▸ **Short task**: Count the lines below that contain the string "Select" and reply with that number alone.

▸ **Records provided**:
╭──
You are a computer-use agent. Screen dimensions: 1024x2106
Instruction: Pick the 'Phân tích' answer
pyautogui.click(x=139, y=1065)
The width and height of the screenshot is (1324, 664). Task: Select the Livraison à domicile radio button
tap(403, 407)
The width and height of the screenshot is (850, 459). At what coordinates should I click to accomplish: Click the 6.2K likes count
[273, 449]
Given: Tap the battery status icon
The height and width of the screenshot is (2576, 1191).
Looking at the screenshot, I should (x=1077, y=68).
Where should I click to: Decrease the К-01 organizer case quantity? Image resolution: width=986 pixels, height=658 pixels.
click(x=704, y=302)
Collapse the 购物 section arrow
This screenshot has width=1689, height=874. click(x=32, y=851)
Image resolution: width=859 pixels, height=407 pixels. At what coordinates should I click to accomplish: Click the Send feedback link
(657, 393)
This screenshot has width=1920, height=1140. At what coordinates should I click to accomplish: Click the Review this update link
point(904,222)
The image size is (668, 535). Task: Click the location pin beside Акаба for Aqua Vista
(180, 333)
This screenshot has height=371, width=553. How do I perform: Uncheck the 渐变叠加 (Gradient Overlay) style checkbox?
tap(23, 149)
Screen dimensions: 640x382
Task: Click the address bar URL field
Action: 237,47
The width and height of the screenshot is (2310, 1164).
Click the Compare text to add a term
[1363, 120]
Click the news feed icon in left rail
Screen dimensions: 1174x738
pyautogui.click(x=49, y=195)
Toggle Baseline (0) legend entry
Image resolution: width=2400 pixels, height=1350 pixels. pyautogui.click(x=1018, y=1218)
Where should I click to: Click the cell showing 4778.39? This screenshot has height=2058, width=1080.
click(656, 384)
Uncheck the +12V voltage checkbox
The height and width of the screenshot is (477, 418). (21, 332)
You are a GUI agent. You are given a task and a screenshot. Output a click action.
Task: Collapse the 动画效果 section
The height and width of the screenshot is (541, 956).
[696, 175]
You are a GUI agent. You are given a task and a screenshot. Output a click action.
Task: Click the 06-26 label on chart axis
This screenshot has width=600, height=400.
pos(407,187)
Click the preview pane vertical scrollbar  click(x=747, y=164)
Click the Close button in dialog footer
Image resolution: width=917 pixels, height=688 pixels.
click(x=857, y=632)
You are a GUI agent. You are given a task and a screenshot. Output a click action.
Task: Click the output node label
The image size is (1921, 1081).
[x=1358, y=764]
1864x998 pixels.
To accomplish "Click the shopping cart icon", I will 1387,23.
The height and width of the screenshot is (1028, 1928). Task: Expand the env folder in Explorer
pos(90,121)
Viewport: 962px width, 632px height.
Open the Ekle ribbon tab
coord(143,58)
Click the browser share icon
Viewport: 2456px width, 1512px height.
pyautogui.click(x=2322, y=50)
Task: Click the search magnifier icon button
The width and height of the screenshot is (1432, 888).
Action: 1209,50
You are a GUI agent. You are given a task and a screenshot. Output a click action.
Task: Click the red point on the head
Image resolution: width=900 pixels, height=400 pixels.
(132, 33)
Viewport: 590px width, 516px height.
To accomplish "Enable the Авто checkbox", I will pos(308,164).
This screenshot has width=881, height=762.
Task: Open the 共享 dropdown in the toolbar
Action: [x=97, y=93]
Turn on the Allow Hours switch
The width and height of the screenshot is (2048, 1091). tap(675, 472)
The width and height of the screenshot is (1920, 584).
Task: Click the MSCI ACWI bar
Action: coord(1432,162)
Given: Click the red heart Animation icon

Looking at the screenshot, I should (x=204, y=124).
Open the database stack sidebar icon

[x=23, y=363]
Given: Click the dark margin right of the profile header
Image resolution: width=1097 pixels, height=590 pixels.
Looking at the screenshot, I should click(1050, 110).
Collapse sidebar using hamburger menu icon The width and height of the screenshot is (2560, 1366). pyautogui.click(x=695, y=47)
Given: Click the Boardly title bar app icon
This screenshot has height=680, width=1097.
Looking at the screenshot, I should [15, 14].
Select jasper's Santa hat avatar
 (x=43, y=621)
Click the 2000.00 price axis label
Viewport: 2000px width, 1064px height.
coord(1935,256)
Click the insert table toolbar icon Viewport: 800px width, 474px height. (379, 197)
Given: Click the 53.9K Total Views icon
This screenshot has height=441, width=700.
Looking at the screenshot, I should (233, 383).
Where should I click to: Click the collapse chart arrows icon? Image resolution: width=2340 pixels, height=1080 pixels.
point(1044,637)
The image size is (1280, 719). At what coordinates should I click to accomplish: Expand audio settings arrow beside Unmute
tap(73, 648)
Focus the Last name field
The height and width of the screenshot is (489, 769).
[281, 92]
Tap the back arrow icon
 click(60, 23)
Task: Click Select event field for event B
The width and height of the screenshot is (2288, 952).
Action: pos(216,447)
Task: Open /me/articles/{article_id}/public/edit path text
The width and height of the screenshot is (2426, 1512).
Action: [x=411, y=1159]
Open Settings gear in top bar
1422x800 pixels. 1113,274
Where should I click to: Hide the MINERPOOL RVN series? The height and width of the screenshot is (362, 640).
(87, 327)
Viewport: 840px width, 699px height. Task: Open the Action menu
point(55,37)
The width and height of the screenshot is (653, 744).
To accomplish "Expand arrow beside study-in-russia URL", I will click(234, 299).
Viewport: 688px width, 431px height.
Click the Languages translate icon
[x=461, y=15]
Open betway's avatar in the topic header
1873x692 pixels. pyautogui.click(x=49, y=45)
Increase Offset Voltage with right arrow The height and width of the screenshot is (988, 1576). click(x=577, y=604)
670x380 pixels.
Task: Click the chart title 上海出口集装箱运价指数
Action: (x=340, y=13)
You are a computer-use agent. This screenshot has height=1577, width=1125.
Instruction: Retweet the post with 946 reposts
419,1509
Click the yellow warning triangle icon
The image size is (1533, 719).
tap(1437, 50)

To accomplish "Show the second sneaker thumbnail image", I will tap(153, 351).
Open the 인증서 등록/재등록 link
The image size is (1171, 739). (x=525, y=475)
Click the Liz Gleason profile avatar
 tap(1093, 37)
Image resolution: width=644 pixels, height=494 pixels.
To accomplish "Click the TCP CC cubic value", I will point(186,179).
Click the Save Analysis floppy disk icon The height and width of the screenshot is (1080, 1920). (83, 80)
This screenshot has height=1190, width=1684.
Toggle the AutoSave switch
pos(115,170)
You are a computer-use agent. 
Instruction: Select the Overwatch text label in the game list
╰──
▸ **Answer to this problem**: 4